I was still struggling with these questions when the mousy maid came to bathe and dress me in a pale white shift. I’d never been bathed by anyone but my mother when I was a child, of course, and the experience made me shy. I wondered, of the maid, does she know what I have promised the laird? Does she feel sympathy for me or contempt?

But all she squeaked was, “Rose oil.”

She looked sorry for having said even that much to me, as she rubbed a bit at my wrists and the base of my throat. After that, she dried my hair until it gleamed copper in the looking glass, and tied it for me with a blue bow. Finally, she dabbed upon my lips the lightest rouge, and brushed it upon my cheeks too.

“Thank you,” I said, though I’d never worn cosmetics before, and found them to be garish. She didn’t answer and I had the strangest sense that she’d been forbidden to speak to me at all.

When she turned to go, I asked, “Aren’t you going to take me to the laird?”

Carrying away a bucket of the wash-water that seemed too big for her tiny frame to manage, she eyed me over one shoulder. “You think the Macrae will receive ye like a lady in the hall? Nay, he’ll come for ye when he wants ye, and that’s all ye must ken.”

With that, she shut the door with a thud and latched it on the other side. And when no one came for me again until the next morning, I began to fear that the laird meant not to ravish me, but to imprison me.

“Breakfast,” the mousy maid said, setting down a tray for me of eggs, blood sausage, biscuits and a pot of honey. And when I took a bite, I noticed the maid’s brown eyes fall longingly upon my plate.

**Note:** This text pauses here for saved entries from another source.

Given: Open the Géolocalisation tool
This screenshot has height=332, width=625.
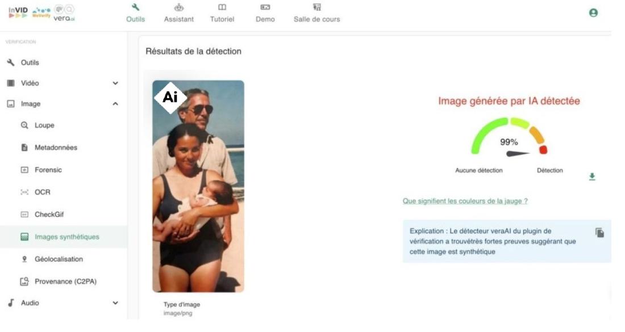Looking at the screenshot, I should pyautogui.click(x=59, y=259).
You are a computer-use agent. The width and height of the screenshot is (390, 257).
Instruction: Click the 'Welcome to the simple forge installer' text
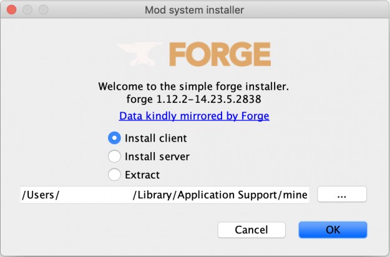[193, 87]
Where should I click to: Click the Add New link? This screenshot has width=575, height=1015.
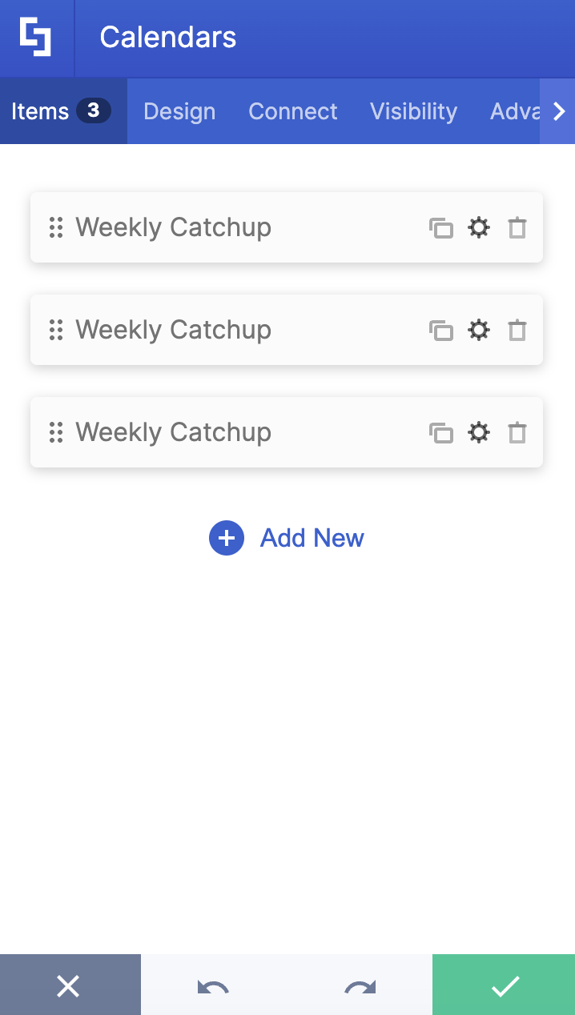click(x=312, y=538)
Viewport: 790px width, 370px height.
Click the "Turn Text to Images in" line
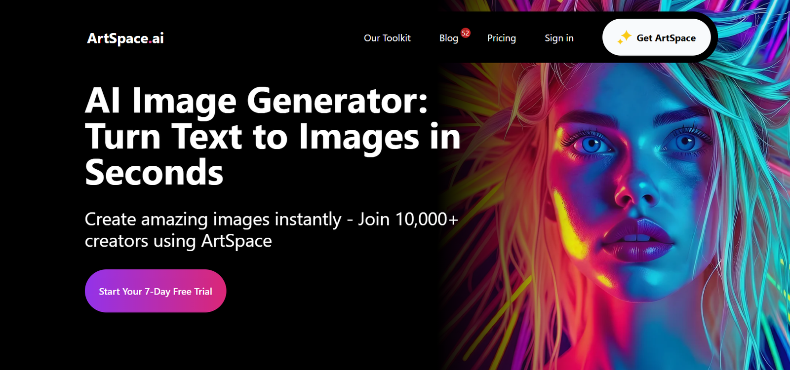[273, 137]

I’d been locked alone in this room for nearly a day now—alone for the first time in my whole life, without any little siblings clinging to my skirts—and I half-feared I’d lose my mind if it went on even another moment. “I haven’t much of an appetite,” I lied, hoping she’d stay. “…if you’d like to share some with me.”

“Couldn’t,” the maid said, her eyes darting to the door.

I took a bite of the biscuit, a tender crumb pinched between my fingers, and moaned in pleasure. “It’s quite tasty.”

“Would be better with the honey,” she said, softly, looking as if she might just give in.

I broke a piece of the biscuit off, and dipped it for her. “Here you are…but I don’t know your name.”

She bit her lip as if she hadn’t meant to answer, so I quickly give over half the biscuit to her. “Brenna.”

“Did you miss breakfast to tend me, Mistress Brenna?”

She gave a squeak of laughter. “I’m no mistress. And I had me some oatmeal this morning, but not such good victuals as the laird ordered for you.”

Something inside me squeezed at the thought the laird had given any thought at all to my breakfast, and made me feel strangely hopeful. Then one taste of the honey upon my finger…and I tasted heather. Could he have remembered our meeting all those years ago? Surely not. I doubted that he even remembered my name. But the thought that he might…it warmed me. Made me somehow less terrified. And it left me hopeful he hadn’t simply forgotten about me to leave me moldering in this room.